Delta Lloyd débloque le marché des RMBS néerlandais

le 02/12/2009 L'AGEFI Quotidien / Edition de 7H

832 millions d’euros de titres « prime » ont été proposés hier aux investisseurs. La tranche A1 de 189 millions a été sursouscrite 5,7 fois

Insensible au risque Dubaï, le marché de la titrisation renaît de ses cendres. Après les émissions de titres adossés à des prêts hypothécaires résidentiels (RMBS) de Lloyds et de Nationwide, la société de services financiers hollandaise Delta Lloyd (groupe Aviva) a placé hier 900 millions de RMBS, via son véhicule Arena. Les prêts sous-jacents sont originés par sa filiale Amstelhuys.

Sur ce montant, 832,5 millions d’euros de tranches ont été proposés aux investisseurs; le solde ayant été retenu par l’émetteur. La valorisation de l'opération aura lieu cette semaine. La prime à l’émission est prévue à environ 120 pb pour la tranche A1 de 189 millions d’euros, qui porte sur des actifs d’une durée de vie moyenne de 2 ans, contre 150 pb pour la tranche A2 de 643,5 millions, qui, elle, porte sur des actifs d’une durée de vie moyenne de 5 ans. Natixis, Rabobank et RBS ont organisé cette transaction qui ne comporte pas, contrairement à celles de Lloyds et Nationwide, d’option de vente (put). Selon une source de marché, les tranches A1 et A2 ont été respectivement sursouscrites près de 5,7 et 2,6 fois.

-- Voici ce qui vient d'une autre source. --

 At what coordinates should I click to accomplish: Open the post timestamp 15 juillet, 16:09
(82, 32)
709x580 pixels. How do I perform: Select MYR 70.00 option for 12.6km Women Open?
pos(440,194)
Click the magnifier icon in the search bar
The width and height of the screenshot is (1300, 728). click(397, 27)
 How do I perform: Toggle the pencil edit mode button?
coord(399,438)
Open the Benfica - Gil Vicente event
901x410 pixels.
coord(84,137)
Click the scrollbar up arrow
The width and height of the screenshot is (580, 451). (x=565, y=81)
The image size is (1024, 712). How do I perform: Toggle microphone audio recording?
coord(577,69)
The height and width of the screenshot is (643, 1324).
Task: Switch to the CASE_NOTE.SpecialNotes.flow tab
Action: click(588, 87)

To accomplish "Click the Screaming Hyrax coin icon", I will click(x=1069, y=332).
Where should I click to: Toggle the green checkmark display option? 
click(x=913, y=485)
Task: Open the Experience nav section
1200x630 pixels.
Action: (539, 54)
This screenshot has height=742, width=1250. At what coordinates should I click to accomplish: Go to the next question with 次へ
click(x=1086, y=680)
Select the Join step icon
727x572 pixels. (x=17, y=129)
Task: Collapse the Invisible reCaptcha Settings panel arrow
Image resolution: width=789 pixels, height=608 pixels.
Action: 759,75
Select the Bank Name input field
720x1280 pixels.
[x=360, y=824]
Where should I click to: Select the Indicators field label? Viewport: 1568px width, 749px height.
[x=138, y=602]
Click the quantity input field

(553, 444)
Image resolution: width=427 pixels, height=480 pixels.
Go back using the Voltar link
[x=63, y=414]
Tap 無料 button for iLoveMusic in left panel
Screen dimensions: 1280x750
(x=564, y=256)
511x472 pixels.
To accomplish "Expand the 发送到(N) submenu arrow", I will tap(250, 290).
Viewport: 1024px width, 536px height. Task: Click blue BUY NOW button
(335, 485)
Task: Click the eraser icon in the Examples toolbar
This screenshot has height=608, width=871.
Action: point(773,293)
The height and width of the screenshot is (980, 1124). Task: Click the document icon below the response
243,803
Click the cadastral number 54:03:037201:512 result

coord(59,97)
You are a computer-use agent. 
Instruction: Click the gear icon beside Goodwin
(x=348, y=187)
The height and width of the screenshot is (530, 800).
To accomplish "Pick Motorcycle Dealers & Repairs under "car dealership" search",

Il s’agit de la première émission de RMBS néerlandais de qualité élevée depuis celle de 700 millions d’euros d'Eurosail (Lehman Brothers) courant 2007. Son succès annoncé est de bon augure d'autant plus qu'il concerne un segment non négligeable. Selon l’équipe ABS & CDO de Natixis, au deuxième trimestre 2007, les Pays-Bas, à l’instar de l’Italie, avaient émis 6% des RMBS en zone euro, contre 16% pour l’Espagne et 36% pour le Royaume-Uni.

Si certains émetteurs sont désormais prêts à revenir tester le marché primaire, beaucoup d’entre eux retiennent à leur bilan les titrisations pour profiter du système de repo de la BCE. La récente décision de l'institution d'exiger à partir de mars 2010 au minimum deux notations pour les nouvelles titrisations mises en pension s’est traduite par l’émission de 15,1 milliards d’euros de transactions retenues. Sept des huit titrisations ainsi placées ne bénéficiaient que d’une seule notation. Parmi elles figurent deux RMBS italiens et un RMBS néerlandais.

En 2009, les émetteurs hollandais ont largement utilisé la technique de rétention des tranches. Selon UniCredit, cette année, près de 33 milliards d’euros de RMBS néerlandais ont été retenus, contre 50,7 milliards pour les RMBS italiens et 42,1 milliards pour le Royaume-Uni.